## TASK STATEMENT
Copy out the lines of the material below, word for word, from the line containing "Click the CCHS See Link in Details Tab text" through the line containing "Looking at the screenshot, I should [590, 306].".
--- START ITEMS ---
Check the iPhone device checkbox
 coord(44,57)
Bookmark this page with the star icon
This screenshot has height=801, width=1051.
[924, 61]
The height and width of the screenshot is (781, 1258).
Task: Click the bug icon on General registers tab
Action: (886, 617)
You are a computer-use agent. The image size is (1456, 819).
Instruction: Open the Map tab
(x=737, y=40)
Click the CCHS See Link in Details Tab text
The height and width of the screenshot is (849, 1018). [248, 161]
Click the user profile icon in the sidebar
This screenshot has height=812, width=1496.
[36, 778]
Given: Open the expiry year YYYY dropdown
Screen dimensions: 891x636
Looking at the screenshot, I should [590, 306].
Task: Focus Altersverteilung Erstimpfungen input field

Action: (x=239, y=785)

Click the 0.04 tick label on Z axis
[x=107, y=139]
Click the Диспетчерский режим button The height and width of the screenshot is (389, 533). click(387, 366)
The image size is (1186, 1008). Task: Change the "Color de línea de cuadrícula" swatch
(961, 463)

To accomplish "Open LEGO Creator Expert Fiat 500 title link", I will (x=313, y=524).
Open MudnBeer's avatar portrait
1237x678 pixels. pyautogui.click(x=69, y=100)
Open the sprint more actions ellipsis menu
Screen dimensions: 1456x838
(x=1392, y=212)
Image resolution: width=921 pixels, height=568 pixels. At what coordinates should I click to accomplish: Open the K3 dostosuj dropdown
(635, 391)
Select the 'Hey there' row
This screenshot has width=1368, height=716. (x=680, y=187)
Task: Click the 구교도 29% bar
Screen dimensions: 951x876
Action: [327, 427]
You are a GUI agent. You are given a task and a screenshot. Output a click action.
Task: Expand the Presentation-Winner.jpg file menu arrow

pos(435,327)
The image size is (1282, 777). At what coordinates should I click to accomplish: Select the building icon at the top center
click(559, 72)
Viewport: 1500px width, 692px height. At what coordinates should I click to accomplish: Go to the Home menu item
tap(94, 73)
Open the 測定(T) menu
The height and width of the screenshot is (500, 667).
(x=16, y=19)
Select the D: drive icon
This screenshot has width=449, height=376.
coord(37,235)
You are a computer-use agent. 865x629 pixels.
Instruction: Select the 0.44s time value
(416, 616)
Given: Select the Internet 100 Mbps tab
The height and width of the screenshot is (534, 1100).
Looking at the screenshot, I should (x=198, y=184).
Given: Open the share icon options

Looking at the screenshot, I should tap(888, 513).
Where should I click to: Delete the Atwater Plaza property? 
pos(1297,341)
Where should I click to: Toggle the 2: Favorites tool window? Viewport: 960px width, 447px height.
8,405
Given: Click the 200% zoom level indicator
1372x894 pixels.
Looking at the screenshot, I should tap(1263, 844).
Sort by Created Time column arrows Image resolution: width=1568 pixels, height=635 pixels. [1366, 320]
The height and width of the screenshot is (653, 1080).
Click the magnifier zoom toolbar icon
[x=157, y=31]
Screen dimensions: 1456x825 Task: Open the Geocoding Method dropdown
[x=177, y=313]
--- END ITEMS ---
## SOLUTION TO THIS PROBLEM
Click the CCHS See Link in Details Tab text
The height and width of the screenshot is (849, 1018). [248, 161]
Click the user profile icon in the sidebar
This screenshot has height=812, width=1496.
[36, 778]
Given: Open the expiry year YYYY dropdown
Screen dimensions: 891x636
Looking at the screenshot, I should [590, 306].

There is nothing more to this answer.